Phosphate fertilizers are manufactured mostly in the United States, Morocco, and along the Baltic Sea. All potash, the source of potassium, is mined. Canada produces 40% of the world’s annual 44 million tons of potash, followed by Russia and Belarus.

The air around us is 80% nitrogen. Energy, mainly natural gas, is used to convert atmospheric nitrogen to usable forms such as ammonia and urea. Natural gas is also the main raw material resource to provide hydrogen needed in urea production. That’s why urea plants are dispersed in oil-producing regions worldwide.

Integrated Soil Fertility Management (ISFM) offers more efficient fertilizer use in Africa

IFDC is developing and implementing application technologies to increase the efficiency of fertilizers for smallholder farmers.

“IFDC has pioneered in the development of Integrated Soil Fertility Management, or ISFM, as a tool to improve the efficiency—and thus the profitability—of fertilizer use for smallholder farmers in Sub-Saharan Africa,” says Dr.
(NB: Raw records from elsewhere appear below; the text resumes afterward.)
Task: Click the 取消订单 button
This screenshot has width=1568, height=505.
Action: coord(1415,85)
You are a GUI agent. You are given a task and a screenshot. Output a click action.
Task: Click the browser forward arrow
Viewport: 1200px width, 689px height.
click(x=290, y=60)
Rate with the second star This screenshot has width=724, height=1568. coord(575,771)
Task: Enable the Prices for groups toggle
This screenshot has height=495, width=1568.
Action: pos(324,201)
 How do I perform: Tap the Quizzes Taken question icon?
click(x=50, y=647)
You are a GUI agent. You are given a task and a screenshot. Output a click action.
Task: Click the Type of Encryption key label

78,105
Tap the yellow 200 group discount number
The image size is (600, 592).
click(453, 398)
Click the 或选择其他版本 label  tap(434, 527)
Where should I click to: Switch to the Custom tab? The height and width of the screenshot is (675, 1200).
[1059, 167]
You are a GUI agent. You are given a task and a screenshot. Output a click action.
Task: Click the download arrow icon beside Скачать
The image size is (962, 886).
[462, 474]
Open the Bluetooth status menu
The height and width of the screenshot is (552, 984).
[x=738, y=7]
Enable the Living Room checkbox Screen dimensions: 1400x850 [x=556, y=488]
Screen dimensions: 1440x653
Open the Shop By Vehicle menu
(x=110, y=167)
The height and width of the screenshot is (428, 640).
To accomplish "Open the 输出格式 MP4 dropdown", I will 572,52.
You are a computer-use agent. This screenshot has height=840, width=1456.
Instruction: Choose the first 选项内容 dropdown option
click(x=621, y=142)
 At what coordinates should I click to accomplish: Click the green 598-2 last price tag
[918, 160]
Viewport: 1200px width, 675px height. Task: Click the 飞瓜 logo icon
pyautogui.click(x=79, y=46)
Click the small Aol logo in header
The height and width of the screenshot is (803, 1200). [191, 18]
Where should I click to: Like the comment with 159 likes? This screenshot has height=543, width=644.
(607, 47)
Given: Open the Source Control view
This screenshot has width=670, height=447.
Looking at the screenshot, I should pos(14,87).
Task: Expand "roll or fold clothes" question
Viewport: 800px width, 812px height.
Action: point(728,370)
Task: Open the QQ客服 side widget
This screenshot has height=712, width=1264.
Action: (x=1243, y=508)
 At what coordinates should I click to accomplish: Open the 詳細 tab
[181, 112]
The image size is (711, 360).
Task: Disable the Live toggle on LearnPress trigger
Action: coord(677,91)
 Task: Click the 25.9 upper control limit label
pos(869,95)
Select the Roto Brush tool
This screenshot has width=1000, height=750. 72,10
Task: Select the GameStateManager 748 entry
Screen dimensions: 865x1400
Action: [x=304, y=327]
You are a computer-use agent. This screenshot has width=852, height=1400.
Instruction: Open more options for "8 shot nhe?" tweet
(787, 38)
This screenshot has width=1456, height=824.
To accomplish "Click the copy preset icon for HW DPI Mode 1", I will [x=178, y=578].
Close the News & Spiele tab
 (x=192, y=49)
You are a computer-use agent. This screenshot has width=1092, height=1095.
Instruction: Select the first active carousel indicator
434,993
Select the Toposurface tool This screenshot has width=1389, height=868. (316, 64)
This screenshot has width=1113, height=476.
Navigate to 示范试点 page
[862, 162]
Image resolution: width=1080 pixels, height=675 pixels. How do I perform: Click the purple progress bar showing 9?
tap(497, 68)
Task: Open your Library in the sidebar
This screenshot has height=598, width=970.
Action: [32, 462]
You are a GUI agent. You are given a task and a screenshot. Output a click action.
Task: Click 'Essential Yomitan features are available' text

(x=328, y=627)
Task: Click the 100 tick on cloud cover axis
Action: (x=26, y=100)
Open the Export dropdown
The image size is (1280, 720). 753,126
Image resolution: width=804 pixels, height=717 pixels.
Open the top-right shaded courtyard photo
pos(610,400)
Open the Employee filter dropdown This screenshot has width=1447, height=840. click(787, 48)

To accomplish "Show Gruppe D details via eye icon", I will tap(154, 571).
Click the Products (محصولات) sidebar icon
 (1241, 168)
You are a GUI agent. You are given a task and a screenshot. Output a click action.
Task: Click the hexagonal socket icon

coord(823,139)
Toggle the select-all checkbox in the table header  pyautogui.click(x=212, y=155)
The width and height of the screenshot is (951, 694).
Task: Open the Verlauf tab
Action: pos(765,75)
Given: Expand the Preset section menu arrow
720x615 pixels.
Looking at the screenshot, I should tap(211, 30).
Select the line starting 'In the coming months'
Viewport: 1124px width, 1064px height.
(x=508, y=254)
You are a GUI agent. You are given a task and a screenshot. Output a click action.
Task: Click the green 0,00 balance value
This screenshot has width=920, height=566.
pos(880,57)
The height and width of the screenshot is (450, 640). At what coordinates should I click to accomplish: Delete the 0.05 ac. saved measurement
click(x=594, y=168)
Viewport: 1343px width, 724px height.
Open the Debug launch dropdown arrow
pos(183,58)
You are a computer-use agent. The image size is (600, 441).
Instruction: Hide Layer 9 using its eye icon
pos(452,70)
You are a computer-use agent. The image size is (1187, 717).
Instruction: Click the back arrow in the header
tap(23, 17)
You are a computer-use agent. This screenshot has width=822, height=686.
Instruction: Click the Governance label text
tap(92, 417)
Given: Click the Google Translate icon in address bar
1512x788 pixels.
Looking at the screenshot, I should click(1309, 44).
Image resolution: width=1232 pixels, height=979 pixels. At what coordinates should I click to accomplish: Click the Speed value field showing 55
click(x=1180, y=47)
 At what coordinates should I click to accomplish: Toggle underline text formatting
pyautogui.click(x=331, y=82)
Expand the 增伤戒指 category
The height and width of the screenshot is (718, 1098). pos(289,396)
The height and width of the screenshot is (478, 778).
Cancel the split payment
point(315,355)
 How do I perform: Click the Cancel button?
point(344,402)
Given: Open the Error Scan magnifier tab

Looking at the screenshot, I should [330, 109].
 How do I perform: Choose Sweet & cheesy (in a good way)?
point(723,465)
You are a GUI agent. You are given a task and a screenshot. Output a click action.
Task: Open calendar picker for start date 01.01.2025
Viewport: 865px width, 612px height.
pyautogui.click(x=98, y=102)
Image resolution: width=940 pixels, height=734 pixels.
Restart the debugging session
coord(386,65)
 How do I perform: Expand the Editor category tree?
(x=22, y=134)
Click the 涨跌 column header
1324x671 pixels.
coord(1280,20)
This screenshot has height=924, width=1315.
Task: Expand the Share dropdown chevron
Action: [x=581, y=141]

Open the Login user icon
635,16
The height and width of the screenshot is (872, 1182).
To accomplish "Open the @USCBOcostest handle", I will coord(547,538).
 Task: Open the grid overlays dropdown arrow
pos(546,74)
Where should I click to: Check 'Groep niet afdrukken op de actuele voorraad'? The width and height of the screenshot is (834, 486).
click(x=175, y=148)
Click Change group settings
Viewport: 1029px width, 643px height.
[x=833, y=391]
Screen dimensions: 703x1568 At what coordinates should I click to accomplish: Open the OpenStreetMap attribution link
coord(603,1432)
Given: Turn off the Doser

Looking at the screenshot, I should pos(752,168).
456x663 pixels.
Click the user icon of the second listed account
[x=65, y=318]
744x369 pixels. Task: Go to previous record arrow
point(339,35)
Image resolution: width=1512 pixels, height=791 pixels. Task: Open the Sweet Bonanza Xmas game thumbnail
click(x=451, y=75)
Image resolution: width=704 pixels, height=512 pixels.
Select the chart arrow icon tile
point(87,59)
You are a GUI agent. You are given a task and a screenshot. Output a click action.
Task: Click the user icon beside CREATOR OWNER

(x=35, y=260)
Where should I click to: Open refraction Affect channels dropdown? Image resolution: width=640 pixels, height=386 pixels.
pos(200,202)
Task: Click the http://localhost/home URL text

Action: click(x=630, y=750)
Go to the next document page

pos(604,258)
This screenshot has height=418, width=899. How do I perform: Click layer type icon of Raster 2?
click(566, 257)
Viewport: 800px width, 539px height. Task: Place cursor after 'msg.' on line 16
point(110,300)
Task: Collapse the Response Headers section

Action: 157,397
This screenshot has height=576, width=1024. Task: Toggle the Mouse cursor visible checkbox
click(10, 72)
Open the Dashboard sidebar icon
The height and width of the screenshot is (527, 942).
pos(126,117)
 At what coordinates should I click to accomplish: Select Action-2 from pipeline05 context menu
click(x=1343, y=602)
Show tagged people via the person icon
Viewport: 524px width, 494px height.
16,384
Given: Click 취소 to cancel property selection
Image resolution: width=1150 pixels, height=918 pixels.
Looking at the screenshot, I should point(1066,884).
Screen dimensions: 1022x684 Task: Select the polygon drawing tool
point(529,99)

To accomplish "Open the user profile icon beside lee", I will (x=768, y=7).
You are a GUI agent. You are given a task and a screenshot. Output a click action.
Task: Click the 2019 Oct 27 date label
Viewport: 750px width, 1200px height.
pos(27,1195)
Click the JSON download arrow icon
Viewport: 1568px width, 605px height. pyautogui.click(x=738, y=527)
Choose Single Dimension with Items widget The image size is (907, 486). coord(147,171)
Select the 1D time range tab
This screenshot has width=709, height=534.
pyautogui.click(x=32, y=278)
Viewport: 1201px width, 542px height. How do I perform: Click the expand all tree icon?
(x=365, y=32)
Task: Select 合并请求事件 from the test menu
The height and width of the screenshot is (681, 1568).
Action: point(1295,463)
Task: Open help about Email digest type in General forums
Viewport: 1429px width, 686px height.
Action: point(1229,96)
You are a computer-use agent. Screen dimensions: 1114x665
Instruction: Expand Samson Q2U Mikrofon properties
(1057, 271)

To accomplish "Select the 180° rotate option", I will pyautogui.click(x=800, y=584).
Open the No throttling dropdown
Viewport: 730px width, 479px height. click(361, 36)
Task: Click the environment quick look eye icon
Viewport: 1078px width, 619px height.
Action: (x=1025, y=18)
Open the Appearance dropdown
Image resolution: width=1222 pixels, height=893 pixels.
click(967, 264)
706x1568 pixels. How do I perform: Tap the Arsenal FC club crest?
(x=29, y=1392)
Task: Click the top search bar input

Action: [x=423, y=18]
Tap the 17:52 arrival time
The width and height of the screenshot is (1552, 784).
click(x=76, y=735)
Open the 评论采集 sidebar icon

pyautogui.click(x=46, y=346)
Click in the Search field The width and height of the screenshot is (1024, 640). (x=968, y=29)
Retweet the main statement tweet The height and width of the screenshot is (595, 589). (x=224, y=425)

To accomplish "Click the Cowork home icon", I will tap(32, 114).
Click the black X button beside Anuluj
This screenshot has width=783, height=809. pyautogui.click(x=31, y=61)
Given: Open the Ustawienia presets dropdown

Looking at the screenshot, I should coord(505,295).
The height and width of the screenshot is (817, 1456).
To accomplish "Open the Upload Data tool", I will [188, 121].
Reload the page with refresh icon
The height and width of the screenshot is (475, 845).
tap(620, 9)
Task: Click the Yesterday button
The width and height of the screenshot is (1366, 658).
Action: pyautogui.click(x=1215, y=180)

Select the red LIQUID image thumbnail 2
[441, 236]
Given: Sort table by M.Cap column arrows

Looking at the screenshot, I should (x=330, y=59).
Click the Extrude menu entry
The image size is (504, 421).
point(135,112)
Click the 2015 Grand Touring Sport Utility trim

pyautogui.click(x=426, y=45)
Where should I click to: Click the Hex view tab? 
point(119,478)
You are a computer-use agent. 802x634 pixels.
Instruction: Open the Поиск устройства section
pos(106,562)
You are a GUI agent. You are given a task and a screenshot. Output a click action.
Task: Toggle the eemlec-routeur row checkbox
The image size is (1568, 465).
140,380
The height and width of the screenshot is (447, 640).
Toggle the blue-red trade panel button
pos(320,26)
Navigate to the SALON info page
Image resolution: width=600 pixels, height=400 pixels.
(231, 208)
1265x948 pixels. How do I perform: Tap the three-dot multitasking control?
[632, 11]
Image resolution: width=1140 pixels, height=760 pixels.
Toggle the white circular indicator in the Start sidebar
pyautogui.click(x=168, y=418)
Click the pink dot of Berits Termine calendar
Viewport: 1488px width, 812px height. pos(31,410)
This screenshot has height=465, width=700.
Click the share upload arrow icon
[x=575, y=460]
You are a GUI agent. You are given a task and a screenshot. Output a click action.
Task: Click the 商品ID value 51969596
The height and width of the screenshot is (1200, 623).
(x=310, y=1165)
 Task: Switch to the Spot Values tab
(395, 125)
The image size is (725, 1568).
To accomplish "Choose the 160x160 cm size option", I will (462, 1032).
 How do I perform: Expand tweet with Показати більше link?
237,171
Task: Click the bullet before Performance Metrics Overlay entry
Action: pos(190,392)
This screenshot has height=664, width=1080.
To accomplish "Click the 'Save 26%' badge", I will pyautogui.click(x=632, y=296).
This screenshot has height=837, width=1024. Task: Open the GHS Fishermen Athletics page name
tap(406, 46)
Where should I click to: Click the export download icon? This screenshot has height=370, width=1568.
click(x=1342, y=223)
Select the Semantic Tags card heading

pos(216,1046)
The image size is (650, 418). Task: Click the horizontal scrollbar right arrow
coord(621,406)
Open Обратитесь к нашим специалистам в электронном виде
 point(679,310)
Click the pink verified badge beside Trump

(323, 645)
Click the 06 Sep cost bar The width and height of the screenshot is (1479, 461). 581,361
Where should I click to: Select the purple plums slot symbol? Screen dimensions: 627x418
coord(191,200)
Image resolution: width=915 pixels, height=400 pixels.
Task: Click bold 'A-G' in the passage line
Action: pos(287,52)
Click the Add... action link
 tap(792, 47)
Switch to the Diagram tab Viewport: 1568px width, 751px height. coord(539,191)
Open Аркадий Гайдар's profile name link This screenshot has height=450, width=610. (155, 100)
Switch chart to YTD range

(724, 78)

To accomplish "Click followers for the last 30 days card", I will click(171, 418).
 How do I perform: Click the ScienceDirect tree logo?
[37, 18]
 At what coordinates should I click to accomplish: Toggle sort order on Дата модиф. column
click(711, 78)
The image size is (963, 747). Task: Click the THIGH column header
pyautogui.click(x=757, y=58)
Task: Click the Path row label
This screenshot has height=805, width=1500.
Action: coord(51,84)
Henk Breman, IFDC Expert Adviser, Environment and Agronomy, based in Rwanda.

In ISFM, both organic and inorganic sources of plant nutrients, including mineral fertilizers, crop residues, phosphate rock, and lime, are combined as soil amendments to produce higher yields. ISFM has improved soil fertility for 150,000 farmers in West Africa and is being expanded to reach 1 million farm families or 10 million people.

Amit Roy points out urea deep placement (UDP), or the insertion of large briquettes of urea fertilizer into the root zone of transplanted rice, as a technology to increase efficiency of fertilizer use.

“Most rice farmers in Asia broadcast urea directly into the floodwater,” Roy says. “Two of every three bags are lost to the air as greenhouse gases or become pollutants of groundwater.”

IFDC directed pioneering research to develop UDP and introduced it into Bangladesh in the 1980s. By 2006, more than half a million farmers in Bangladesh had adopted UDP and were reducing urea use by 40% while increasing yields by 25%: about 1 ton/ha. Their net return is $188/ha more than farmers who broadcast urea. UDP has saved 15,000 tons of urea, as yields have increased, reducing government fertilizer subsidies by $7.5 million.

The Government of Bangladesh is expanding UDP to another 1.6 million Bangladeshi farm families on almost 1 million hectares. IFDC has also introduced UDP technology to Cambodia, Vietnam, Nepal, Nigeria, Mali, Togo, and Malawi. Discussions are ongoing with entrepreneurs in Nigeria, who are interested in manufacturing briquette machines.